In the same sample, 37 monazite grains were analysed for a total of 106 analyses retained after treatment (63 in monazite II + 43 in monazite I). For the sake of clarity, we show the data obtained from monazites I (i.e., core of reactive monazite and non-reactive pristine monazite included in garnet and quartz; Fig. 9a, b) separately from those obtained from monazite II (i.e., monazite formed in the corona during reaction; Fig. 9c, d). For monazite I, 6 analyses show common Pb contamination, whereas 37 concordant analyses in the Tera-Wasserburg diagram (Fig. 9a) range from 542 to 450 Ma (Fig. 3e-g), the scatter of which prevents the calculation of a concordia date. Twenty-four concordant 206Pb/238U-208Pb/232Th dates spread from 541 to 471 Ma. Twenty analyses are concordant in both the U-Th/Pb and the U/Pb systems and provide a weighted mean 206Pb/238U date of 492 ± 4 Ma (Fig. 9a and SM2; mean square weighted deviation [MSWD] = 2.2; N = 19; 1 data at ∼540 Ma excluded) and a weighted mean 208Pb/232Th date of 489 ± 6 Ma (MSWD = 3.6; N = 19; see Fig. 9b for the 208Pb/232Th date distribution). Considering only the pristine monazite (i.e., excluding the core of the reacting monazite grains), the results are similar in the error bar: weighted mean 206Pb/238U date of 490 ± 6 Ma (MSWD = 1.9; N = 11) and weighted mean 208Pb/232Th date of 487 ± 9 Ma (MSWD = 4.2; N = 11).

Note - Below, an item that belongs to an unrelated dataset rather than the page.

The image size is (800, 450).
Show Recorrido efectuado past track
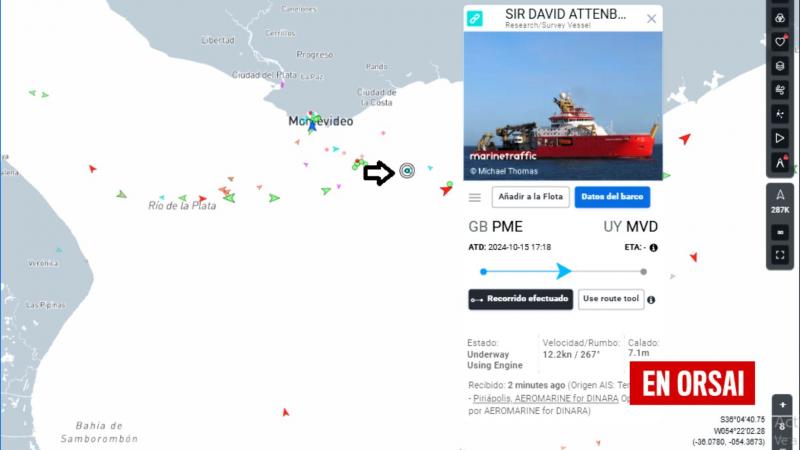click(520, 299)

Most of the monazite II in the reaction corona around the monazite I gives discordant U/Pb dates. The discordance is explained by the small grain size (between 2 and 20 μm) relative to the laser spot size (7 μm), which induces a variable amount of mixing with the adjacent phases (Fig. 3a-d), and the incorporation of various amount of common Pb. Only 13 out of 63 analyses are concordant in both the U/Pb system and the 206Pb/238U −208Pb/232Th system, giving dates between 558 and 388 Ma (Fig. 9c) and a 208Pb/232Th distribution ages defining 2 peaks at about 486 and 398 Ma (Fig. 9d). In a Tera-Wasserburg diagram, 41 analyses define a linear trend intercepting the concordia curve at 395 ± 9 Ma (Fig. 9c; MSWD = 3.1) with a 207Pb/206Pb0 at 0.93 ± 0.27 consistent with the common Pb composition at 395 Ma according to Stacey and Kramers (1975). Five concordant data between 405 and 388 Ma also allow to calculate a U/Pb concordia date of 394 ± 13 Ma (insert of Fig. 9c). The same data give a Th-U/Pb concordia date of 396 ± 6 Ma.

thumbnail Fig. 9

Monazite geochronological results for the VP7-2 (a-d) and VP7c (e, f) paragneisses. All data are uncorrected for common Pb. (a) Tera-Wasserburg diagram showing the U/Pb results for monazite I. White ellipses correspond to discordant analyses. White dashed ellipses are concordant but were not included in the weighted mean dates calculated from the grey ellipses. (b) Probability histogram of 208Pb/232Th dates for monazite I (only concordant data in both the U/Pb systems and the 206Pb/238U −208Pb/232Th systems). (c) Tera-Wasserburg diagram showing the U/Pb results for monazite II. Only the dark grey ellipses were taken into account in the free regression calculation. In the inset (concordia date), the light grey ellipse with the bold outline corresponds to the calculated concordia date. (d) Probability histogram of 208Pb/232Th dates for monazite II (only concordant data in both the U/Pb systems and the 206Pb/238U −208Pb/232Th systems). (e) Tera-Wasserburg diagram showing the U/Pb results in monazite I. White ellipses have not been considered in the free regression calculated with the grey ellipses. (f) Probability histogram of 208Pb/232Th dates for monazite I. Only consistent dates in both the 208Pb/232Th–206Pb/238U and 206Pb/238U–207Pb/235U systems are shown in (b), (d) and (f).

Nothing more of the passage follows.